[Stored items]
*** Block opens ***
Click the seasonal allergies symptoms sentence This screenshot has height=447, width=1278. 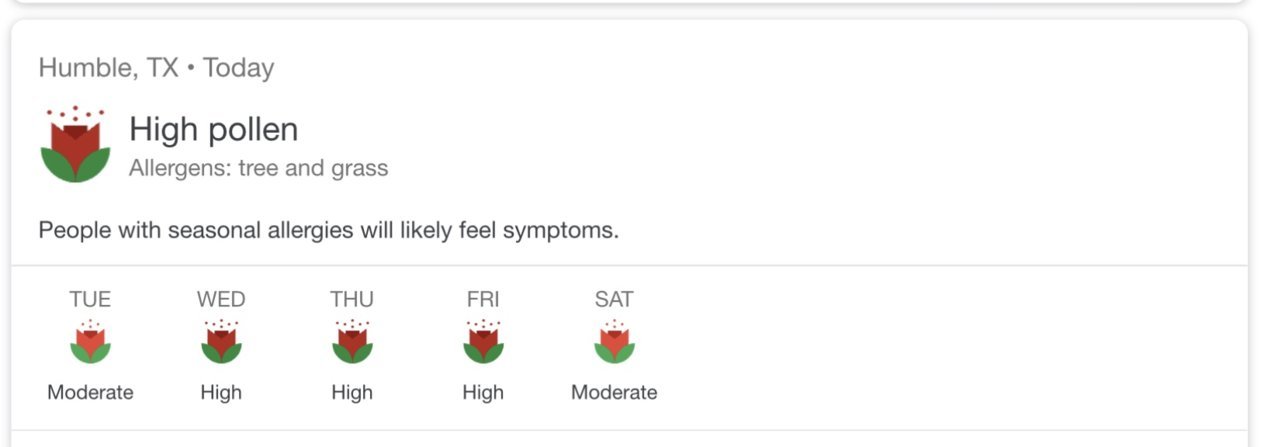tap(329, 230)
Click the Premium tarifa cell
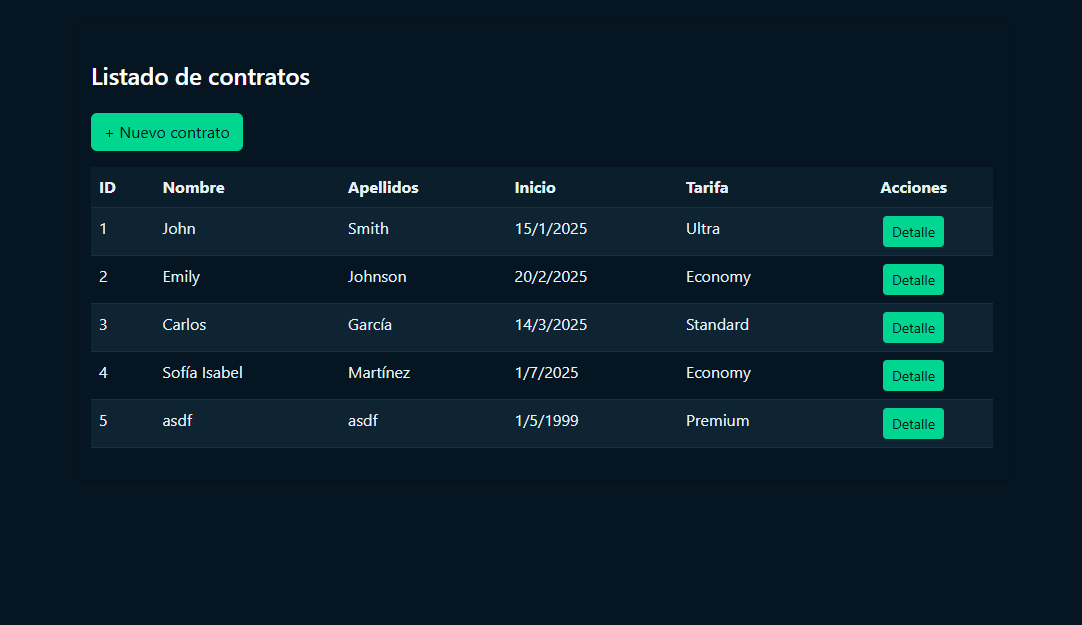The height and width of the screenshot is (625, 1082). coord(717,421)
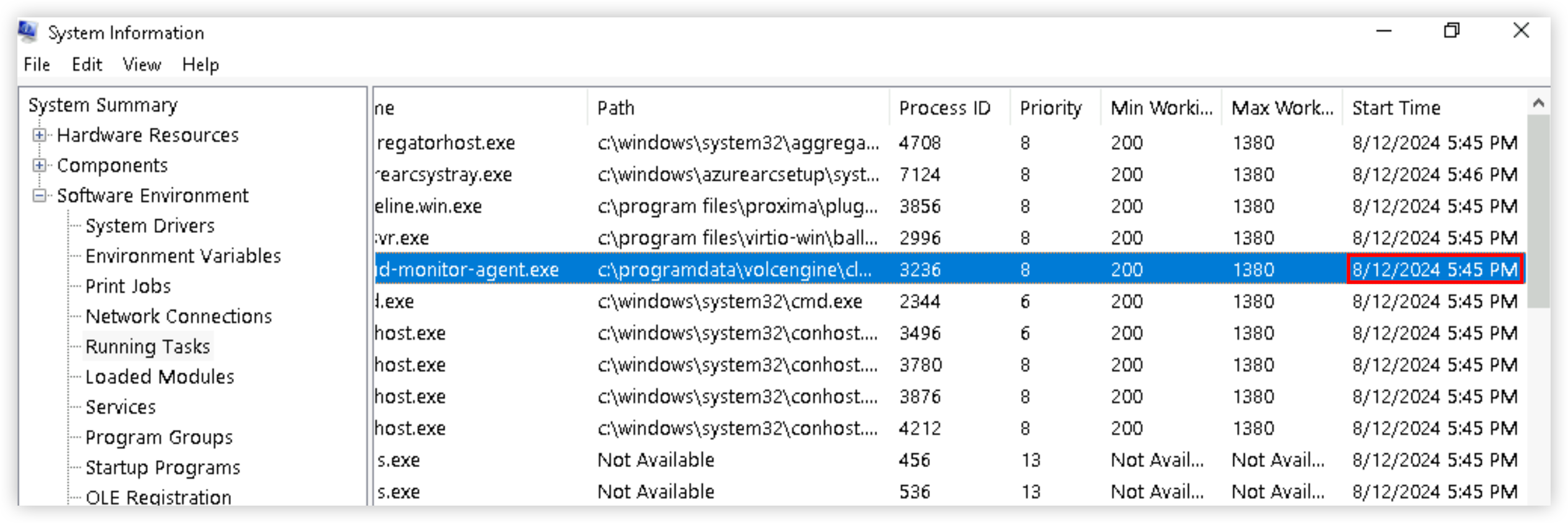1568x523 pixels.
Task: Open Environment Variables in the tree
Action: pyautogui.click(x=182, y=256)
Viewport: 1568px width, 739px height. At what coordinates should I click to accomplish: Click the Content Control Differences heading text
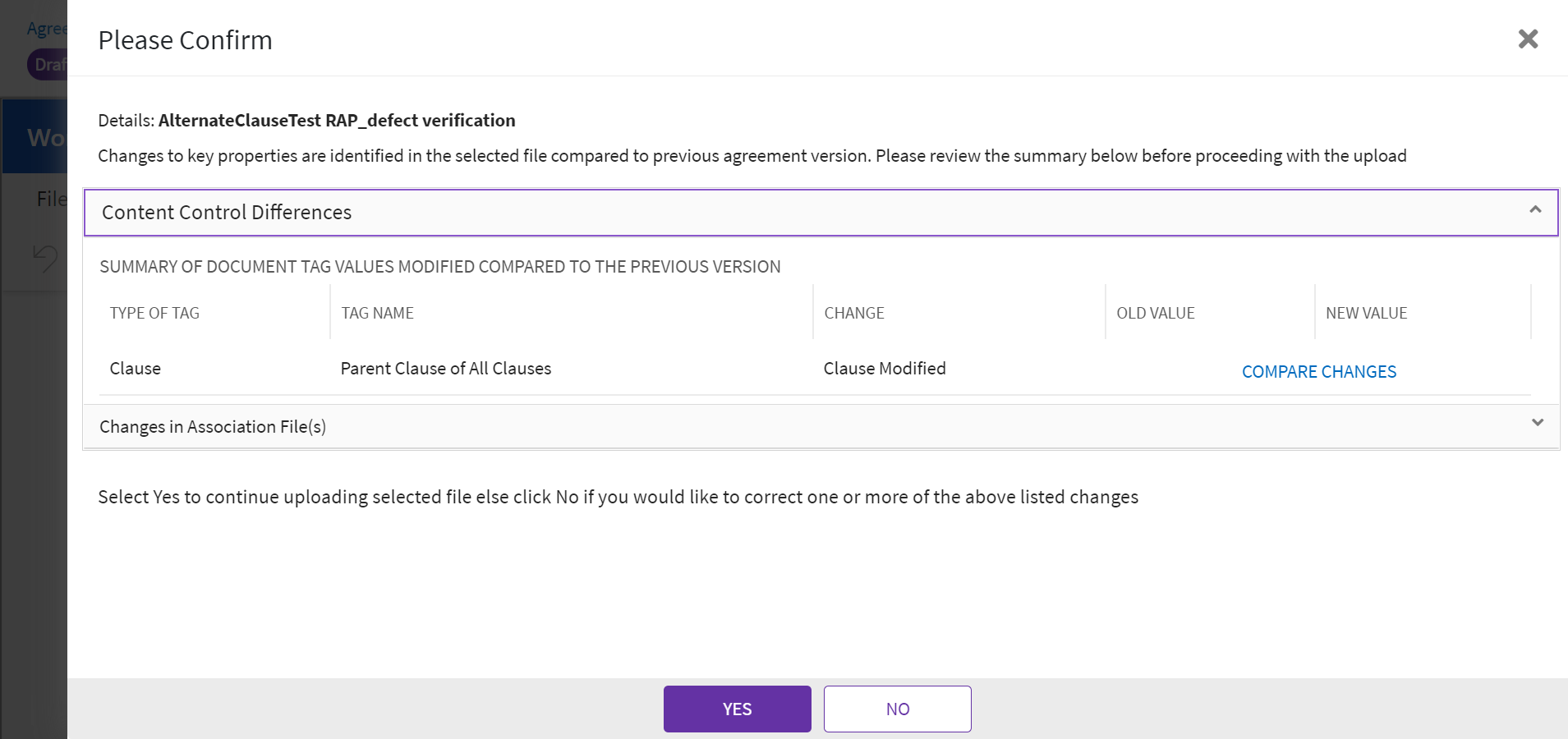[227, 213]
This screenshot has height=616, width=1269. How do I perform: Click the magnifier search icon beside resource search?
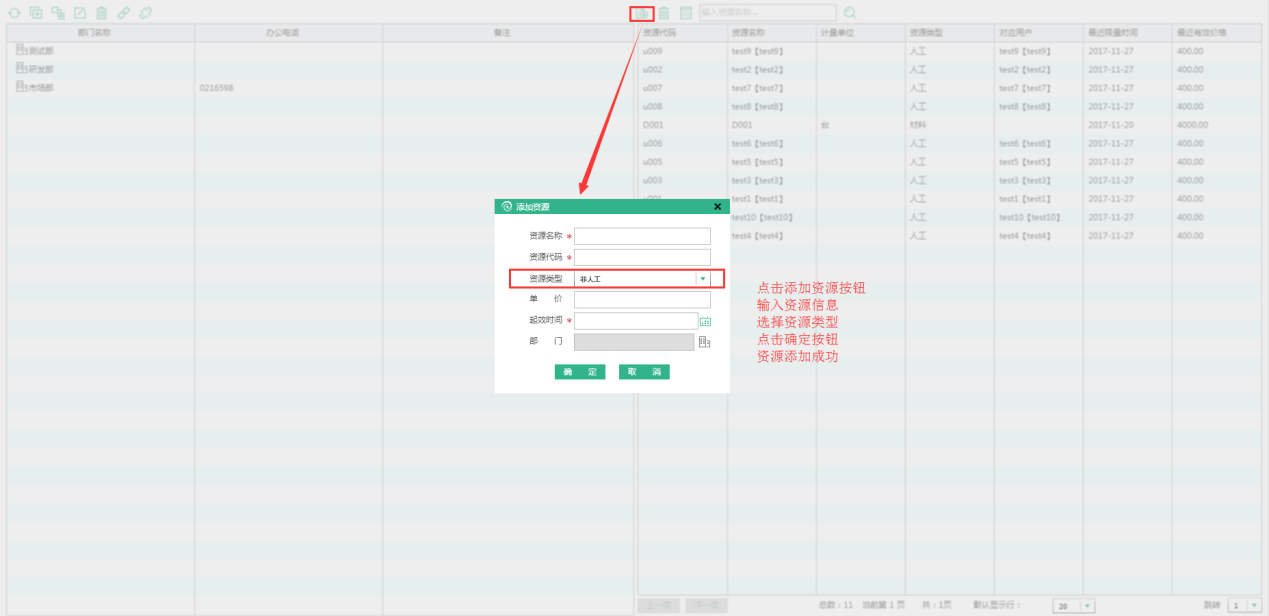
*** Block closes ***
* **Exercise instructions**
With the pictures left out, copy exactly the lines from the line holding "Click the Premium tarifa cell" through the final line of the records, including both.

* **Written solution**
Click the Premium tarifa cell
The height and width of the screenshot is (625, 1082). coord(717,421)
1568x523 pixels.
Task: Open Environment Variables in the tree
Action: pyautogui.click(x=182, y=256)
Viewport: 1568px width, 739px height. At what coordinates should I click to accomplish: Click the Content Control Differences heading text
[227, 213]
This screenshot has height=616, width=1269. How do I perform: Click the magnifier search icon beside resource search?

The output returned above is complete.